12. Arrhythmia Emergency

  • Unstable patient (eg, hypotension, chest pain, confusion) + ventricular rate >150/minemergency synchronized electrical cardioversion.


🔑 High-Yield Pearls from File

  • Pain radiation is not reliable for angina vs esophageal pain; duration is more helpful.

  • Orthostatic syncope = failure of baroreflex; tilt-table test if unclear.

  • Post-thrombotic syndrome is common after DVT, managed with compression.
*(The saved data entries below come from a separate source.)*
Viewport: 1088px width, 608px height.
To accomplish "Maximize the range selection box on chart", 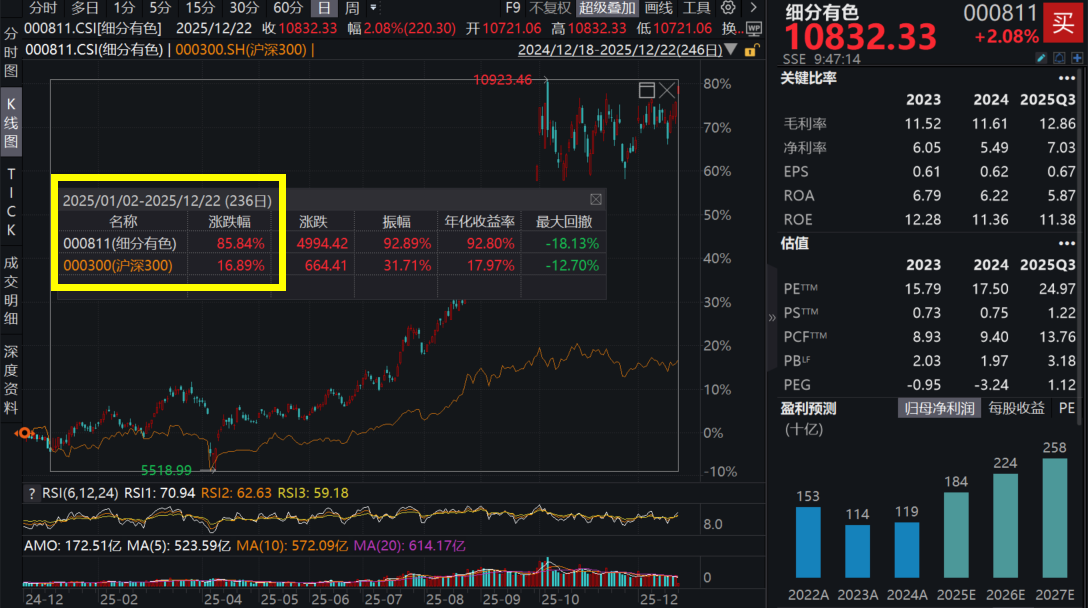I will [647, 90].
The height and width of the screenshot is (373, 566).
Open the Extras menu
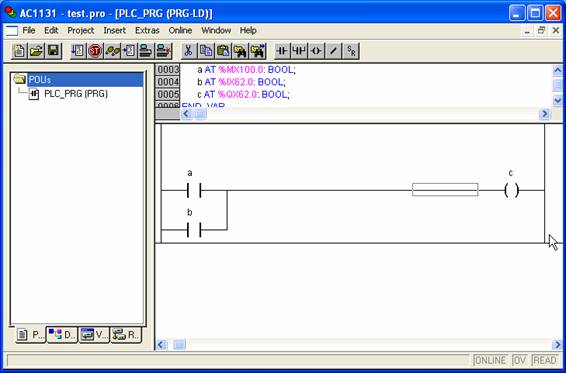(x=147, y=30)
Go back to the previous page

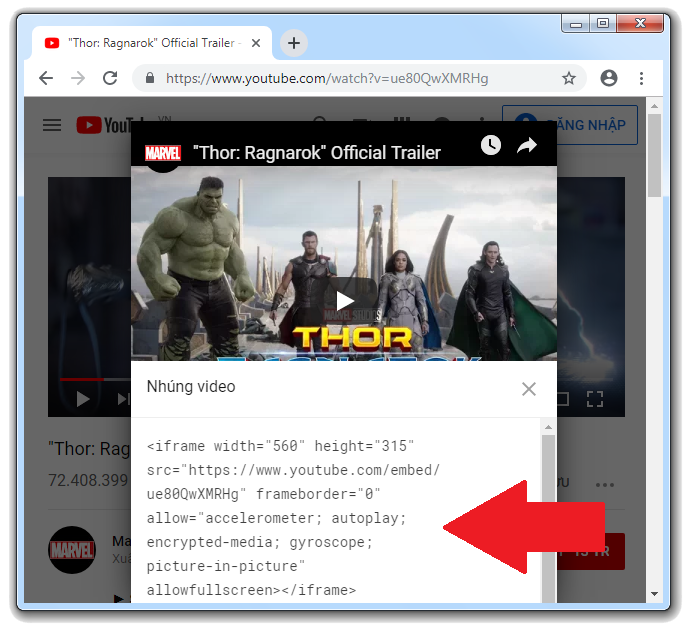pyautogui.click(x=45, y=78)
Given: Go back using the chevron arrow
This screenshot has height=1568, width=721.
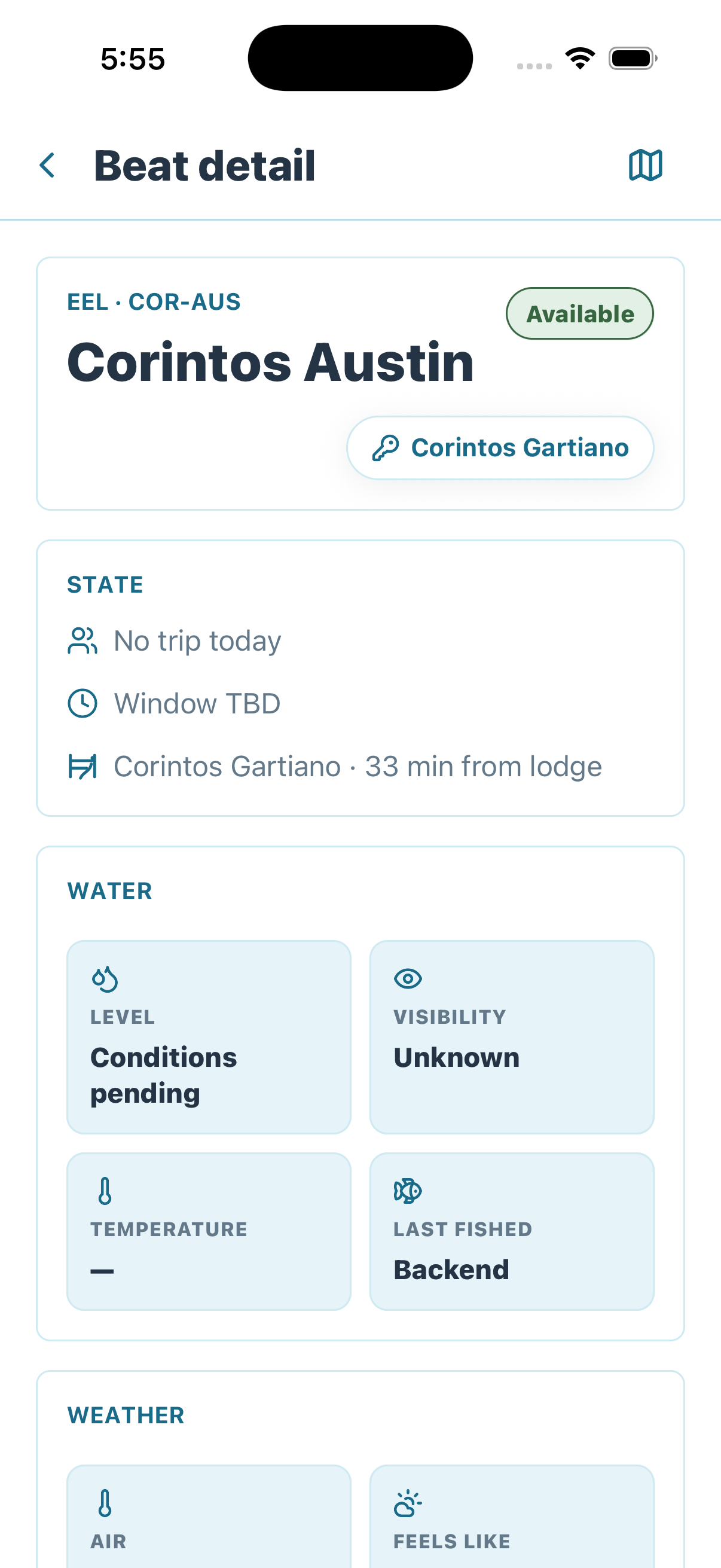Looking at the screenshot, I should pyautogui.click(x=47, y=165).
  • NE is first-line vasopressor in septic shock (α1, β1).

  • Uremic pericarditis = pericarditis without ECG changes; treat with dialysis.

  • Pulsus paradoxus = tamponade, COPD/asthma; absent in AR + tamponade.

  • CVI = evening edema + ulcers (medial ankle).

  • Any unstable tachyarrhythmia (>150/min) → cardioversion.